[Exercise input — start]

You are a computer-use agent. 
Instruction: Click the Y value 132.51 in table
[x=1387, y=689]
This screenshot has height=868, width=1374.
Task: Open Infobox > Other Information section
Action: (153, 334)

[Exercise input — finish]

# Task description:
The data is to be given again in full, with every line exact.

# Answer to the exercise:
You are a computer-use agent. 
Instruction: Click the Y value 132.51 in table
[x=1387, y=689]
This screenshot has height=868, width=1374.
Task: Open Infobox > Other Information section
Action: (153, 334)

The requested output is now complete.